Written by Saki Arimoto
Edited by Theo T. Fok
Translated by Kotoko F.
As an international student, one can experience unforeseen difficulties. But at the same time, one can also have new discoveries about the culture and traditions, as well as about oneself. I interviewed a friend, Tracy, or Minh Tam by birth, who shared her ongoing journey to self-actualization in Japan.
Tracy is a junior majoring in Business Economics. Interestingly, people call her different names depending on how they met her. Among her friends in school she goes by Tracy, while she uses Min at work. She is fond of the color pink as she believes it symbolizes her personality – bright and positive. She had had quite a number of experiences outside the university that molded her to how she is as a person now.
Tracy: I have done a lot of part-time jobs. The first one was factory work during my first year in the university. I had to pack the food by putting it into a plastic bag. I was introduced to this job by a friend, but to be honest, I didn’t really like the place since I was not allowed to speak with my coworkers. After nearly a year, I quit the job, and looked for a job that allowed communication in Japanese. I found a job at a sushi restaurant. I have been working there for around two years already and I stay there until now because I really enjoy working there. Not only do I get to know more about Japanese traditional food, but I am actually able to use my Japanese, and I can tell I have improved since then. I actually dream of opening a sushi restaurant of my own in my home country, Vietnam.
Aside from the sushi restaurant job, Tracy also works at a family restaurant.
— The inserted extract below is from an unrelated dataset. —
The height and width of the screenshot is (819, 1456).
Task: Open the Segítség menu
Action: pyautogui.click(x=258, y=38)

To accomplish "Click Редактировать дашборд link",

Tracy: I recently got another job at a family restaurant and the more interesting thing about the job is I am able to talk directly to customers in Japanese, unlike at the sushi restaurant where I only speak to my fellow coworkers in the kitchen. I realize how much I enjoy speaking Japanese whenever I speak to Japanese customers who are, most of the time, nice and welcoming. On top of this, my boss is also very nice and laid back so I think it is a very different experience, and I enjoy it the same.
She also adds that she works as an English part-time teacher.
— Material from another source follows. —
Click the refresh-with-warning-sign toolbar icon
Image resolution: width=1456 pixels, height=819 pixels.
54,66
Tracy: My favorite job among all the ones I have been doing is teaching English to kids. I found this job using a platform where they connect teachers and students. Fortunately, someone hired me to be their teacher. I have been teaching for more than two years and I have gotten really close to my students. And before the class starts, I usually feel very tired but as soon as I meet the students and see how they have improved in English, I feel a sense of happiness and in a way, I get my energy from them.
Needless to say, Tracy is a hard-worker. And so I wondered what she does during her free time if she had any.
Tracy: I love traveling. Actually, when I arrived in Japan, I got the impression that the sky was so blue and beautiful, and realized I have to see more beautiful places. I put a portion of my salary aside for traveling so that when either the summer or winter break comes, I can go on a trip somewhere with some friends.
Up until now, she has been to Osaka, Niigata, Kusatsu, Nikko, Nagano, Enoshima, and Yokohama, among others.
Tracy: I record all my travels on my Instagram account using the highlight feature. So whenever I go to a new place, I make a new highlight and it gives me a sense of achievement. Also, when I want to travel but do not really have the luxury to do so, I go to the station and ride the train until the last stop then take the train back to the station. This might be a bit weird but I enjoy seeing new things.
Another thing Tracy loves to do is photography in which she found passion within her stay in Japan.
Tracy: I used to love photography back in Vietnam but I was not able to do much photography until I could afford decent cameras. Thanks to my part-time jobs, I was able to purchase an Instax camera and a DSLR one which led me back to my passion. I am mostly into taking landscape photos and some portrait photos of my really good friends. I have a separate account for my photography and not only do I post photos there, but I also include some short stories or messages mostly about my time here in Japan.
Tracy used to only focus on academics when she was a high school student in Vietnam, but after coming to Japan, she realized that there is much more than that to life. “Working in different places is a way for me to experience the Japanese culture and make friends,” she emphasized. Of course, as an international student – and especially for Tracy – there are times that one can feel homesick. She keeps herself occupied so she can stay positive; she believes that having such a lifestyle is important to overcome hardships. Furthermore, she advises her fellow international students to “keep smiling, spread positive energy, and take on an adventure!”